- Requirement: Go through the records line by line from the top and repeat each one exactly, ending with the line that contains "You are a computer-use agent. Viewport: 1036px".

*** Opening of Data provided ***

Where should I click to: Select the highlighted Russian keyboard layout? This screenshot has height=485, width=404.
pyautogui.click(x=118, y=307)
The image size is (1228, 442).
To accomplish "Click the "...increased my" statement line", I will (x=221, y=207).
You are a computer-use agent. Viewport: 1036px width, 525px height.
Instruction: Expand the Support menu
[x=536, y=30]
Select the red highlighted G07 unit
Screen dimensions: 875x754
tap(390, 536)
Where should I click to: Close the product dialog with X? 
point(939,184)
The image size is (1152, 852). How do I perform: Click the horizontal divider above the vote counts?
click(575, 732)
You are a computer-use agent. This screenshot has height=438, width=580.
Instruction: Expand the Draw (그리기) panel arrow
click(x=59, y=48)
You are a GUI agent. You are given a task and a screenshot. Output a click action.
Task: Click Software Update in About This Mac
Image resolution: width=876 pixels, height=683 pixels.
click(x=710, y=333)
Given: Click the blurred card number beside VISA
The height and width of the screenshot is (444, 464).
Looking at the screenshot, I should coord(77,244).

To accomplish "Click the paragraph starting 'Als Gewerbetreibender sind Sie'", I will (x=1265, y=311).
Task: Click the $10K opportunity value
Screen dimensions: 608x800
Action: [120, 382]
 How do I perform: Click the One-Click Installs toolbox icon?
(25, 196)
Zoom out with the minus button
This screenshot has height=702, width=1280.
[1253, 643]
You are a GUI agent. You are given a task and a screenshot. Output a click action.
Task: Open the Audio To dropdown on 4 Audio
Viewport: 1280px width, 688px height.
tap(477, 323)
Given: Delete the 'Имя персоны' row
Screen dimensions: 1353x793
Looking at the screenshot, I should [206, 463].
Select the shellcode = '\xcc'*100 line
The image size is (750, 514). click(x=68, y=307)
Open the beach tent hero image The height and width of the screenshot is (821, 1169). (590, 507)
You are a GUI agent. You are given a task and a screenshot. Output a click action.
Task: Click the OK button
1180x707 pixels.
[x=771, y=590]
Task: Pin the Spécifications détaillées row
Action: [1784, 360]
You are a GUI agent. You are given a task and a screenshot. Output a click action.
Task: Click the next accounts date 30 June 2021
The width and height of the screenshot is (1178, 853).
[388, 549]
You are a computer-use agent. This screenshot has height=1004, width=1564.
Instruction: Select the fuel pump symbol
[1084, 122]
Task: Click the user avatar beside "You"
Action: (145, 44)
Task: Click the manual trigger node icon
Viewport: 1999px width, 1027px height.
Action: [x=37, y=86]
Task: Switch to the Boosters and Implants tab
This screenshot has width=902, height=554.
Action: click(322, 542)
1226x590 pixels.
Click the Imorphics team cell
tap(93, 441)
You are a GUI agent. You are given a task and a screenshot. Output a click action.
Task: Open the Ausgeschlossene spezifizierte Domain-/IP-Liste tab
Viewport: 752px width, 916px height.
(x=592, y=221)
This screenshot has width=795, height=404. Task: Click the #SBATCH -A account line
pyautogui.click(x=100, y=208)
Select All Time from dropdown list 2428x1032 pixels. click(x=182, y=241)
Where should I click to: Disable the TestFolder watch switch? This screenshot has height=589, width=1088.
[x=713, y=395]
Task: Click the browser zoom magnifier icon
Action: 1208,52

*** Close of Data provided ***

- Answer for this exercise:
Where should I click to: Select the highlighted Russian keyboard layout? This screenshot has height=485, width=404.
pyautogui.click(x=118, y=307)
The image size is (1228, 442).
To accomplish "Click the "...increased my" statement line", I will (x=221, y=207).
You are a computer-use agent. Viewport: 1036px width, 525px height.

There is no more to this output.